Segment Start: Exercise input
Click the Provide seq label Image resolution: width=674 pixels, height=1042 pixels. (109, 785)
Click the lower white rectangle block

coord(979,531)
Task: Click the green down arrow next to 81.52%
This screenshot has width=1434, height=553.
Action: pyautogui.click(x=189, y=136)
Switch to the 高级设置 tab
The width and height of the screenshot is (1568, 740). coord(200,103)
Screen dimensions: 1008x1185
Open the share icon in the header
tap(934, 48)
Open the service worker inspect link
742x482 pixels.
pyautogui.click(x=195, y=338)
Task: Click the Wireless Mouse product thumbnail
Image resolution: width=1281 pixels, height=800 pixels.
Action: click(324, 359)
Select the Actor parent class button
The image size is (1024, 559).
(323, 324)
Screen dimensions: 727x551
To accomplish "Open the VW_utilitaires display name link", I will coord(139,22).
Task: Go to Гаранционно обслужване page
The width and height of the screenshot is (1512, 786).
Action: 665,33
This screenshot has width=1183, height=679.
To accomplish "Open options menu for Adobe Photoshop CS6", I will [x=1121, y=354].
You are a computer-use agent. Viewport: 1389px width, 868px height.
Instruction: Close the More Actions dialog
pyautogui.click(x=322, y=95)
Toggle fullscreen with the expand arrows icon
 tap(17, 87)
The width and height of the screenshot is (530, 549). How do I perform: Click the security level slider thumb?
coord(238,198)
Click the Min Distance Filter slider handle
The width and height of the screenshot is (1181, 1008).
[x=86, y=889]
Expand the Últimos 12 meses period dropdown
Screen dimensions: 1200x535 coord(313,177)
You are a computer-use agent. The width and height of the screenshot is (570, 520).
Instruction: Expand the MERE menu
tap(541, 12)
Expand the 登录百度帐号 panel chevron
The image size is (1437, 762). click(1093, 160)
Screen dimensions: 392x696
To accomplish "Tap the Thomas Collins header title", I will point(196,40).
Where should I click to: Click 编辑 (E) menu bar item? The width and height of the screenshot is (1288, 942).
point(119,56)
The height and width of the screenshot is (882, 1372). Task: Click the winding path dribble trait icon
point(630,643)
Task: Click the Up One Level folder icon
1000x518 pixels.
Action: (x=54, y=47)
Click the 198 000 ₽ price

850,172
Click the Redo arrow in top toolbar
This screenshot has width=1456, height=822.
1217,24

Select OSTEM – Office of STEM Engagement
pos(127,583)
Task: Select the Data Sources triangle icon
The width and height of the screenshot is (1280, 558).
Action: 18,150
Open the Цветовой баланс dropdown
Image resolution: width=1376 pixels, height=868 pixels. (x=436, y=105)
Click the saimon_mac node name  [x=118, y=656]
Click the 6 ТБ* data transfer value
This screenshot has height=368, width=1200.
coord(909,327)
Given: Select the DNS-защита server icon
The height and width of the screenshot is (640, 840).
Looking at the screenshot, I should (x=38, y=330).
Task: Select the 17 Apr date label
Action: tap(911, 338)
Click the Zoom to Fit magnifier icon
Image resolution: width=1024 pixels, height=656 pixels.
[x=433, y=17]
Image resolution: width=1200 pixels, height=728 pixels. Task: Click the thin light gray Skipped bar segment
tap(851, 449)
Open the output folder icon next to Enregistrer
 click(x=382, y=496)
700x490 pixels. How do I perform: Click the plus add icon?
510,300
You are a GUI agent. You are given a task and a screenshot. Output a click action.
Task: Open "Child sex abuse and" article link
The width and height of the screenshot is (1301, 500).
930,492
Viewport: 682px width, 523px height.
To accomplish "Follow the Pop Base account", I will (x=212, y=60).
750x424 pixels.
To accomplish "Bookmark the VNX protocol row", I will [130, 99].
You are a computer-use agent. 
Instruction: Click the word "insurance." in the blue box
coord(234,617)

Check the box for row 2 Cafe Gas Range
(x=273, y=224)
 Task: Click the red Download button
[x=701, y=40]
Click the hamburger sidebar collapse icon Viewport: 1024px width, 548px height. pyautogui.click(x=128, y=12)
Segment End: Exercise input
=== Problem ===
Which lines above run from the one containing "You are a GUI" down to the one containing "Viewport: 682px width, 523px height."? Repeat exactly those, both ends included, and nothing else.

=== Exercise response ===
You are a GUI agent. You are given a task and a screenshot. Output a click action.
Task: Open "Child sex abuse and" article link
The width and height of the screenshot is (1301, 500).
930,492
Viewport: 682px width, 523px height.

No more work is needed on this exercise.